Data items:
* * * * *
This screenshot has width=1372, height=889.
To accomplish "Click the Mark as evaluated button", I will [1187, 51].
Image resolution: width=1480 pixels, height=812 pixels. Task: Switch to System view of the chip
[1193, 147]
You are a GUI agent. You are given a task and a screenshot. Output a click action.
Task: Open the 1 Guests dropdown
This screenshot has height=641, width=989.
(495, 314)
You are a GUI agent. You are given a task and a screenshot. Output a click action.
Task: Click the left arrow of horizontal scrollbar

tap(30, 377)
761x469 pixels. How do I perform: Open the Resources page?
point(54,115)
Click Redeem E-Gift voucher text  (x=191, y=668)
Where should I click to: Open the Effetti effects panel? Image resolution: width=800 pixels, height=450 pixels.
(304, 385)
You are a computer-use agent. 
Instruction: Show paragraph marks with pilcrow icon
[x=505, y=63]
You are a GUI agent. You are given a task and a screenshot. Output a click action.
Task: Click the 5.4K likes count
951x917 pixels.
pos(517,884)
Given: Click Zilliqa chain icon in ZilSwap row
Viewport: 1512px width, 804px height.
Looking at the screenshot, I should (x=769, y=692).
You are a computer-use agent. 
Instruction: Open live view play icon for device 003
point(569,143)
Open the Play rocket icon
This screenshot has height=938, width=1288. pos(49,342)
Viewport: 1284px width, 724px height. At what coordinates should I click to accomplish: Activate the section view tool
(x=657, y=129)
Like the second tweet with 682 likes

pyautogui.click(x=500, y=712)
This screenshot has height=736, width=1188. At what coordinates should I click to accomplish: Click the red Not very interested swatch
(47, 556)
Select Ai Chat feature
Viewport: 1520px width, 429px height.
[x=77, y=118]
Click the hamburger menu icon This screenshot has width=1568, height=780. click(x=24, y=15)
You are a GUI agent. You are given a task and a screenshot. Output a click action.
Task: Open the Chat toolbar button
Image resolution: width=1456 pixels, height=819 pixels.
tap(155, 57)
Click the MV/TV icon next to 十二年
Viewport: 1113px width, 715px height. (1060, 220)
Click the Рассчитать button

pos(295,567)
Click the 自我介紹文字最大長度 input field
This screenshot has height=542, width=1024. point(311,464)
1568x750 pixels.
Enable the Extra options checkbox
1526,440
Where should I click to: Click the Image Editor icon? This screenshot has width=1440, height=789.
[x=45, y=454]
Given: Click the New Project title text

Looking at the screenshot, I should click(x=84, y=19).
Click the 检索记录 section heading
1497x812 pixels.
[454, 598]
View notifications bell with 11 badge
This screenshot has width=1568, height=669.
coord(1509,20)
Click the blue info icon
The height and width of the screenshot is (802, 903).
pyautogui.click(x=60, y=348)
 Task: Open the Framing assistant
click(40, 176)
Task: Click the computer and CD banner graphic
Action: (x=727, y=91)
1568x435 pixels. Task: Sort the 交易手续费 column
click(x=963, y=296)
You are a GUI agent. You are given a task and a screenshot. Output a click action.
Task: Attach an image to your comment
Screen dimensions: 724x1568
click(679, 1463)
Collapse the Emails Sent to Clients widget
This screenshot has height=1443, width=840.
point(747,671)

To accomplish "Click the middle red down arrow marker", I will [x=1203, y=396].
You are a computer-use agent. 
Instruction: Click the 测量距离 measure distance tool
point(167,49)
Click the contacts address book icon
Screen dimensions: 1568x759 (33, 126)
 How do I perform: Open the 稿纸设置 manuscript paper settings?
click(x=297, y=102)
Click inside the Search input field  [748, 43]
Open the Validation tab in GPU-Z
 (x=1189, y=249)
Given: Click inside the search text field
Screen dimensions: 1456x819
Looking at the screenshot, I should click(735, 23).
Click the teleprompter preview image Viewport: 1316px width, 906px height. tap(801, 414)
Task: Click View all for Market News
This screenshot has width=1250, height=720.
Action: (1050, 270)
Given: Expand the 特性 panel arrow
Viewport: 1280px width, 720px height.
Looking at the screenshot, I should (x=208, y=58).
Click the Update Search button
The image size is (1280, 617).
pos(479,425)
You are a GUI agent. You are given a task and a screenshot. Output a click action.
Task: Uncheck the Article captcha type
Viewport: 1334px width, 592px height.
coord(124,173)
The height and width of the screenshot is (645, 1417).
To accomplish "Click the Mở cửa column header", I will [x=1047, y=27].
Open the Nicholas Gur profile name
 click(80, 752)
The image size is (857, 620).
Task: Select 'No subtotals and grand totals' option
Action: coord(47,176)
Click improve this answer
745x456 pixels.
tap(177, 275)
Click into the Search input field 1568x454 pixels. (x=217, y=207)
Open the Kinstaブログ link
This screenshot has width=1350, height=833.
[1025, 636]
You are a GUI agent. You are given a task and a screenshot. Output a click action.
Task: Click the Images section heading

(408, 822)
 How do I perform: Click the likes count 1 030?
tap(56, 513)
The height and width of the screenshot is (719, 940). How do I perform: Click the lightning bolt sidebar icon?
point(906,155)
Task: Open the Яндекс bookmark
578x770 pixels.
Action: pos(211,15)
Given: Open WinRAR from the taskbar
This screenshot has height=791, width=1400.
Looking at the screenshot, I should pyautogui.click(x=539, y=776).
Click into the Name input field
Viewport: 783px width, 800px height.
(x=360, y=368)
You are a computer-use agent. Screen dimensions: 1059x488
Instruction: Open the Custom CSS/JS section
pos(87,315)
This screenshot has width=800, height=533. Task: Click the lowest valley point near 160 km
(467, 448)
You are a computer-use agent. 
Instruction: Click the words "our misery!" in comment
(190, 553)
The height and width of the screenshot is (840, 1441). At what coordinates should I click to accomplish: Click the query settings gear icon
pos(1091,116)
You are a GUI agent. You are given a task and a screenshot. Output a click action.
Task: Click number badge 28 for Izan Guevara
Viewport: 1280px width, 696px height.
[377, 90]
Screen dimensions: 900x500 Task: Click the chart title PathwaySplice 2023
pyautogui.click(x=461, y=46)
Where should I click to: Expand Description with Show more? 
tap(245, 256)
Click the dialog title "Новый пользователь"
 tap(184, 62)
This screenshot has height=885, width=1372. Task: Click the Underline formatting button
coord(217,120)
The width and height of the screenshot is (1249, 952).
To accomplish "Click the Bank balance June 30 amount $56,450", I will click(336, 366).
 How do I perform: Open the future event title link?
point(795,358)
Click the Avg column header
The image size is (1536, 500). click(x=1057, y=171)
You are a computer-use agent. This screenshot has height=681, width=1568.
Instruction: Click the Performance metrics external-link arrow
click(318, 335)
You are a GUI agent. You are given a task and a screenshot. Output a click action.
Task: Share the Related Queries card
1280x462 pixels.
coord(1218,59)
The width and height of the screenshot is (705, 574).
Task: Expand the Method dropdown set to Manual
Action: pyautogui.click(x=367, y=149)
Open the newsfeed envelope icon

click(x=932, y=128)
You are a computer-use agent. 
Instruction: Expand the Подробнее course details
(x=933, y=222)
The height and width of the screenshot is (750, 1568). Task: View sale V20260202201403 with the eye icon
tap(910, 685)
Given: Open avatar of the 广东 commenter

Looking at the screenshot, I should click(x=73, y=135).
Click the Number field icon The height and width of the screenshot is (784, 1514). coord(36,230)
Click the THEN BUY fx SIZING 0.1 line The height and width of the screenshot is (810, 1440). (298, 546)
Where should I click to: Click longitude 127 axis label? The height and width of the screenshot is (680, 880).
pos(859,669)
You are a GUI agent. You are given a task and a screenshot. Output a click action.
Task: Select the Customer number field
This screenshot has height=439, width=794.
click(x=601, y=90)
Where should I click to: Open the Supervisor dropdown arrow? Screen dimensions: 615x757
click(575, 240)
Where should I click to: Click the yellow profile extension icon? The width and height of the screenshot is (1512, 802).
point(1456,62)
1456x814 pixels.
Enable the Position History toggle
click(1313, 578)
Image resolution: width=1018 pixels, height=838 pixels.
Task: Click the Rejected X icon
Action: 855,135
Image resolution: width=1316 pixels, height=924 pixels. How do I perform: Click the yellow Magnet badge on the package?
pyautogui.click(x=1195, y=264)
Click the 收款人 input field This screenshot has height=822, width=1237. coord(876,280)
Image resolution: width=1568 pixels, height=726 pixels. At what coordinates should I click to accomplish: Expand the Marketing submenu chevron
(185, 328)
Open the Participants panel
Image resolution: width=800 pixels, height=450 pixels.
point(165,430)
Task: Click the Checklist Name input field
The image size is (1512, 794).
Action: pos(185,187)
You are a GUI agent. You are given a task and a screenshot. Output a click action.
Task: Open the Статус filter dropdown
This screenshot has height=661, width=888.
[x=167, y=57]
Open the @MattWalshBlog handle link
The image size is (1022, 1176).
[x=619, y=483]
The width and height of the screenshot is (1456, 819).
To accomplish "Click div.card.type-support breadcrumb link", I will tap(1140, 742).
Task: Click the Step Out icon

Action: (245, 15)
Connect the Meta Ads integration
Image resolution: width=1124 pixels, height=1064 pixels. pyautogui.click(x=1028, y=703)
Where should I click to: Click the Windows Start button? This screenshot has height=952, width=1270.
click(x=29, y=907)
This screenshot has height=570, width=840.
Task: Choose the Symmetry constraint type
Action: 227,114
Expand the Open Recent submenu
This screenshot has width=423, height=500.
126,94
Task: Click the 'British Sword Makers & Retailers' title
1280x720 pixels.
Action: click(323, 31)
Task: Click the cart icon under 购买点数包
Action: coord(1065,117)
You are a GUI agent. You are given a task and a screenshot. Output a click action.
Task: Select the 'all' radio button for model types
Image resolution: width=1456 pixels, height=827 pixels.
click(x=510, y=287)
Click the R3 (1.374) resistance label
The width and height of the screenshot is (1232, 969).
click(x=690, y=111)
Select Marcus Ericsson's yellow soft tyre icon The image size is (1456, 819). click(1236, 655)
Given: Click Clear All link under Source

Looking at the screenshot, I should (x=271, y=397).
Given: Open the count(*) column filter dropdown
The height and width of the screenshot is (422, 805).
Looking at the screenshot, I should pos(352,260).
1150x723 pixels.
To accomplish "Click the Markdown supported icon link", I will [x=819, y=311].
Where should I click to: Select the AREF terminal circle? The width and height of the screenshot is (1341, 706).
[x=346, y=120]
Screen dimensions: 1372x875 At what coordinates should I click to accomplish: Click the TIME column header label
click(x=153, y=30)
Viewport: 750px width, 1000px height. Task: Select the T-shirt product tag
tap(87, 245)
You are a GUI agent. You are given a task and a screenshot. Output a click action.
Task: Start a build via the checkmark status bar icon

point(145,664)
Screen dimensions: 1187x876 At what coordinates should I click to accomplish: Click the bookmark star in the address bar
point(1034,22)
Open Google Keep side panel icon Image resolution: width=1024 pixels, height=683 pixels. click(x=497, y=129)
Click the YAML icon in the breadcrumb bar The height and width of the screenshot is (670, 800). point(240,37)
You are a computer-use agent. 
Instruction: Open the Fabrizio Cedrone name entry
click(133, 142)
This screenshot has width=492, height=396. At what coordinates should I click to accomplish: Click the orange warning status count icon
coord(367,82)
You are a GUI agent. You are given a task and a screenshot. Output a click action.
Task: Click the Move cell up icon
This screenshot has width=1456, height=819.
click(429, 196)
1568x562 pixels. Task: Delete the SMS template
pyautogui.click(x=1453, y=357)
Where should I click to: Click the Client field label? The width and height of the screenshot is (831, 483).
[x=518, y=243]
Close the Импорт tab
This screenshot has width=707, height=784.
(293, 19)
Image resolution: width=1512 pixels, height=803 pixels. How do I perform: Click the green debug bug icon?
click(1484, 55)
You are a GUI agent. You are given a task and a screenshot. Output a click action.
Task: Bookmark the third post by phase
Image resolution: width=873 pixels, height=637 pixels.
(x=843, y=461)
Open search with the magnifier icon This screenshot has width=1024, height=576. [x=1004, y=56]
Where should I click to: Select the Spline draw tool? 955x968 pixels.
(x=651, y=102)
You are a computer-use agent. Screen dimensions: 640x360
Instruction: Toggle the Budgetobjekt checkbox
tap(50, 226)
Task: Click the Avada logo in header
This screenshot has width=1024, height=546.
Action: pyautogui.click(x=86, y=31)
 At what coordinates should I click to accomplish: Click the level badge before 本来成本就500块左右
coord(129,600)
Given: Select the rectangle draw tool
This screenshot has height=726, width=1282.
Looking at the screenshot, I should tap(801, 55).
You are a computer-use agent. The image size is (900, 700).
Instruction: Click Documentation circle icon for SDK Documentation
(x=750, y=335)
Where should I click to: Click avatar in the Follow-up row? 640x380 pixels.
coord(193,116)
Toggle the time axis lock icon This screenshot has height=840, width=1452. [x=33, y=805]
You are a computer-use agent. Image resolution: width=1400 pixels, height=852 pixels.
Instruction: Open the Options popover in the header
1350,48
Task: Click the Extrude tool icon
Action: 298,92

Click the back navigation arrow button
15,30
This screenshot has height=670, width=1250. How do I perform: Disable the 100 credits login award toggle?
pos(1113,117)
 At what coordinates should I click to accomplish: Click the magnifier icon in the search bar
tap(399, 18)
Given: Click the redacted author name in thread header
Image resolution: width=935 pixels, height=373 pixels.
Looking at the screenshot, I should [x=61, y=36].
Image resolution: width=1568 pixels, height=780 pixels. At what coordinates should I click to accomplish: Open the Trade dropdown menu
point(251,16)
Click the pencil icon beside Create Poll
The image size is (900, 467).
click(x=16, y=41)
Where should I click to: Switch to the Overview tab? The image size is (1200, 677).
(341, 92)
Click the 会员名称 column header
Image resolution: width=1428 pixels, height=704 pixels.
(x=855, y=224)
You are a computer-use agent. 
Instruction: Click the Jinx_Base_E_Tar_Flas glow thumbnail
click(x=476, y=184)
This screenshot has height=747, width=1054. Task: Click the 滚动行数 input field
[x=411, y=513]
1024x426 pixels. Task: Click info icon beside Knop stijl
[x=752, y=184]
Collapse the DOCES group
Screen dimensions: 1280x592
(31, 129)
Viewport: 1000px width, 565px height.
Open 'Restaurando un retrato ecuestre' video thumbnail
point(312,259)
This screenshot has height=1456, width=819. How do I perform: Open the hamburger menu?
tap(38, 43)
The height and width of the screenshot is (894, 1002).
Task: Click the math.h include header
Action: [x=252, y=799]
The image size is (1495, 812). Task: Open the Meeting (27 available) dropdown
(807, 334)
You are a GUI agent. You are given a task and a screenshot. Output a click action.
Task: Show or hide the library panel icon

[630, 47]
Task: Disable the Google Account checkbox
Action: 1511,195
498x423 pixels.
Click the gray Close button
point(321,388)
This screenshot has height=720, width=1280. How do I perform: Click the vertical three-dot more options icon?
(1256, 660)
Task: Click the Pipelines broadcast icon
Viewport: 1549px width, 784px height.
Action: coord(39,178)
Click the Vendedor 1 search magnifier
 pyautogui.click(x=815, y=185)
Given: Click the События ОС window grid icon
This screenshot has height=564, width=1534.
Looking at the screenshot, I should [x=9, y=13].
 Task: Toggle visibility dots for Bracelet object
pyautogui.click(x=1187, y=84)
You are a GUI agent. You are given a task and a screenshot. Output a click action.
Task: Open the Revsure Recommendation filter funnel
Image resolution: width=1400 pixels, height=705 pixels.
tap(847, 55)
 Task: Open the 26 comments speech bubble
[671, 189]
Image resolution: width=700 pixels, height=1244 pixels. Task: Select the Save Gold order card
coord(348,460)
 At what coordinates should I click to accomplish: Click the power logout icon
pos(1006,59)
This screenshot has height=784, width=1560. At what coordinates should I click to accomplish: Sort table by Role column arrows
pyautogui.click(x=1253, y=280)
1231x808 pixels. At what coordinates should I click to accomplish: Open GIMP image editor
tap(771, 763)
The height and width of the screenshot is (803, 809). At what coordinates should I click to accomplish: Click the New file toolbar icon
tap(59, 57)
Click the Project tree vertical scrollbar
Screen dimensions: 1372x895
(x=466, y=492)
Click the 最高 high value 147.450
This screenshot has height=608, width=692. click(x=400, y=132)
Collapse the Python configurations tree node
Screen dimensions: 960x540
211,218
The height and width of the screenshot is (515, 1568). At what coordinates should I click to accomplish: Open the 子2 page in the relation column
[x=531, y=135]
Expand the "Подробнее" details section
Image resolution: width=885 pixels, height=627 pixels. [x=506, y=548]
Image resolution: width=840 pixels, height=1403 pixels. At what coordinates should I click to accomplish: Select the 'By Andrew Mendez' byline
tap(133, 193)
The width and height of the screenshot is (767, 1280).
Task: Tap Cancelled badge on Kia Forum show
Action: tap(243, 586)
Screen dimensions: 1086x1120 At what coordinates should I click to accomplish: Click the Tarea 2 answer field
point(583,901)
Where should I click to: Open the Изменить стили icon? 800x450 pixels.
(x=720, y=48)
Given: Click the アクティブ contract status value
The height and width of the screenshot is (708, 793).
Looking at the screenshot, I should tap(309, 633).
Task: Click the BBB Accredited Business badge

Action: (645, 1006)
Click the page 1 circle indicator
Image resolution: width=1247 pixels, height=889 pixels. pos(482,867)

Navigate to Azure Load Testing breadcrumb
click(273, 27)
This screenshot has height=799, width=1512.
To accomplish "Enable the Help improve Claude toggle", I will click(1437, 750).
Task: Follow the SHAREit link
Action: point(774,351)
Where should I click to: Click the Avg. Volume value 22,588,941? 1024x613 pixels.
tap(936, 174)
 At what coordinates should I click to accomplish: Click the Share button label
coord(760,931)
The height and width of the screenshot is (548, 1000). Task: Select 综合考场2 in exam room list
* * * * *
### Work to be completed
Copy out the entries word for word, from their start through the line that contains "[1193, 147]".

### Answer to the task
This screenshot has width=1372, height=889.
To accomplish "Click the Mark as evaluated button", I will [1187, 51].
Image resolution: width=1480 pixels, height=812 pixels. Task: Switch to System view of the chip
[1193, 147]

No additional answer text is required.